A Operação Sem Desconto, deflagrada pela Polícia Federal e pela Controladoria-Geral da União em abril de 2025, revelou um esquema bilionário de descontos indevidos em aposentadorias e pensões do INSS. Entidades associativas firmavam convênios com o instituto e realizavam cobranças mensais sem autorização dos beneficiários, muitas vezes com documentos falsificados.
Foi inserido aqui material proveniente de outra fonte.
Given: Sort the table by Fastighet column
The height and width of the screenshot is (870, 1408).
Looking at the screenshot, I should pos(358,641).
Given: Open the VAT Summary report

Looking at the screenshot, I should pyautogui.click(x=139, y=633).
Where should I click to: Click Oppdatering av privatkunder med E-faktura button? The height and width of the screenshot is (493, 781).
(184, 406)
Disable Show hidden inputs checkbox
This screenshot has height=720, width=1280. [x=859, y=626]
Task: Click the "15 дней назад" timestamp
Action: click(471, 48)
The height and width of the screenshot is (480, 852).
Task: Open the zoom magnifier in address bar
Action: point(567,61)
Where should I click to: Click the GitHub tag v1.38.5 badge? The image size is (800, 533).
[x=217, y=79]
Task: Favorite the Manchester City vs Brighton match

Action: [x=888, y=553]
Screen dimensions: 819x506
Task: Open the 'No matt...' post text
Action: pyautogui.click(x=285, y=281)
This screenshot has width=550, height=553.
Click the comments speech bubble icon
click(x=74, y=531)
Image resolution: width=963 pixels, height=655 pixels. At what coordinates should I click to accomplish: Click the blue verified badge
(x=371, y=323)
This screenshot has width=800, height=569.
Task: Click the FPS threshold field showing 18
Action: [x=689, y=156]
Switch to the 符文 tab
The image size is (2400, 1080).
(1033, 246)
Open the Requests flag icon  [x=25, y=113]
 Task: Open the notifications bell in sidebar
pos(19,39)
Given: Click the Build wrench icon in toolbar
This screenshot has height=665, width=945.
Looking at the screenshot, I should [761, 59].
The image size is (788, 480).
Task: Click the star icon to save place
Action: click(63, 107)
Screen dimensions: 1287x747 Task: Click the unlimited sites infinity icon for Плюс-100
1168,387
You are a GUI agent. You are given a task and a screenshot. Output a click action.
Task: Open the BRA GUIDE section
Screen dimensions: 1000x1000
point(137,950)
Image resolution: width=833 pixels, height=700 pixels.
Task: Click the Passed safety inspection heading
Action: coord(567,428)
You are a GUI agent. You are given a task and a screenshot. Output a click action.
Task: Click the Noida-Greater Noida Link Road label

  • Prejuízo estimado: R$ 6,3 bilhões entre 2019 e 2024
  • Mandados judiciais: 211 de busca e apreensão; 6 de prisão temporária
  • Servidores afastados: 6 do alto escalão do INSS
  • Bens apreendidos: Carros de luxo, joias, dinheiro em espécie
  • Medidas adotadas: Suspensão dos convênios, restituição dos valores e criação de grupo especial pela AGU para recuperar os recursos desviados

A fraude atingiu milhões de aposentados e pensionistas, muitos dos quais sequer sabiam que estavam sendo descontados. O governo iniciou o processo de ressarcimento e o Congresso discute a instalação de uma CPMI para investigar o caso.